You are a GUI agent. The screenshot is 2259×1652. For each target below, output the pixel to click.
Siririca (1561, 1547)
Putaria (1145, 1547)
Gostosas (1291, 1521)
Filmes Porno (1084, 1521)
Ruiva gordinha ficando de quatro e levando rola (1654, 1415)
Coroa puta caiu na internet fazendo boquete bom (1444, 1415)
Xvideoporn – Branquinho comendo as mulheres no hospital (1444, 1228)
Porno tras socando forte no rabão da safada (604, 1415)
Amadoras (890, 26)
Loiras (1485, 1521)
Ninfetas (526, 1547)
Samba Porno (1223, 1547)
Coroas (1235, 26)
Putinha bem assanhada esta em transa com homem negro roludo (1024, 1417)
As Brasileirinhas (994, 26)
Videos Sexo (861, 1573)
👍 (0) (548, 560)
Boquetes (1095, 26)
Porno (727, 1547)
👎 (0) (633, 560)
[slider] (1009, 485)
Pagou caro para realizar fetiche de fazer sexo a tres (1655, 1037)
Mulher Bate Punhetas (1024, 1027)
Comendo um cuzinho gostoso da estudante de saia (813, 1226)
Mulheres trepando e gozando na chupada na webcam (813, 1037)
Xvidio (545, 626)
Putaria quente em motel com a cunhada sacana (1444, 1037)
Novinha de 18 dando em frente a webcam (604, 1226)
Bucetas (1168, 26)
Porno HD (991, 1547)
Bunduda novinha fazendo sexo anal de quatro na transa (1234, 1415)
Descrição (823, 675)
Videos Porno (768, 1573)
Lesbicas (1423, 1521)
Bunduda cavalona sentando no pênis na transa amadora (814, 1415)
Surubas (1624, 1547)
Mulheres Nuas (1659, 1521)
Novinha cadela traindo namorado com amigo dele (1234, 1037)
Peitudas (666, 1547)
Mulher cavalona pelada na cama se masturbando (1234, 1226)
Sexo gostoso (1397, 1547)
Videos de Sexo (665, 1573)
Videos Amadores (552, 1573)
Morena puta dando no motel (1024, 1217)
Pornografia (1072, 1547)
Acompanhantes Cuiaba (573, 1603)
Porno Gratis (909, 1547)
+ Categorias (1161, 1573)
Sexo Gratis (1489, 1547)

#####

Work to complete — Every record is to be repeated exactly as it stands above.

Reply —
You are a GUI agent. The screenshot is 2259×1652. For each target below, output the pixel to click.
Siririca (1561, 1547)
Putaria (1145, 1547)
Gostosas (1291, 1521)
Filmes Porno (1084, 1521)
Ruiva gordinha ficando de quatro e levando rola (1654, 1415)
Coroa puta caiu na internet fazendo boquete bom (1444, 1415)
Xvideoporn – Branquinho comendo as mulheres no hospital (1444, 1228)
Porno tras socando forte no rabão da safada (604, 1415)
Amadoras (890, 26)
Loiras (1485, 1521)
Ninfetas (526, 1547)
Samba Porno (1223, 1547)
Coroas (1235, 26)
Putinha bem assanhada esta em transa com homem negro roludo (1024, 1417)
As Brasileirinhas (994, 26)
Videos Sexo (861, 1573)
👍 (0) (548, 560)
Boquetes (1095, 26)
Porno (727, 1547)
👎 (0) (633, 560)
[slider] (1009, 485)
Pagou caro para realizar fetiche de fazer sexo a tres (1655, 1037)
Mulher Bate Punhetas (1024, 1027)
Comendo um cuzinho gostoso da estudante de saia (813, 1226)
Mulheres trepando e gozando na chupada na webcam (813, 1037)
Xvidio (545, 626)
Putaria quente em motel com a cunhada sacana (1444, 1037)
Novinha de 18 dando em frente a webcam (604, 1226)
Bucetas (1168, 26)
Porno HD (991, 1547)
Bunduda novinha fazendo sexo anal de quatro na transa (1234, 1415)
Descrição (823, 675)
Videos Porno (768, 1573)
Lesbicas (1423, 1521)
Bunduda cavalona sentando no pênis na transa amadora (814, 1415)
Surubas (1624, 1547)
Mulheres Nuas (1659, 1521)
Novinha cadela traindo namorado com amigo dele (1234, 1037)
Peitudas (666, 1547)
Mulher cavalona pelada na cama se masturbando (1234, 1226)
Sexo gostoso (1397, 1547)
Videos de Sexo (665, 1573)
Videos Amadores (552, 1573)
Morena puta dando no motel (1024, 1217)
Pornografia (1072, 1547)
Acompanhantes Cuiaba (573, 1603)
Porno Gratis (909, 1547)
+ Categorias (1161, 1573)
Sexo Gratis (1489, 1547)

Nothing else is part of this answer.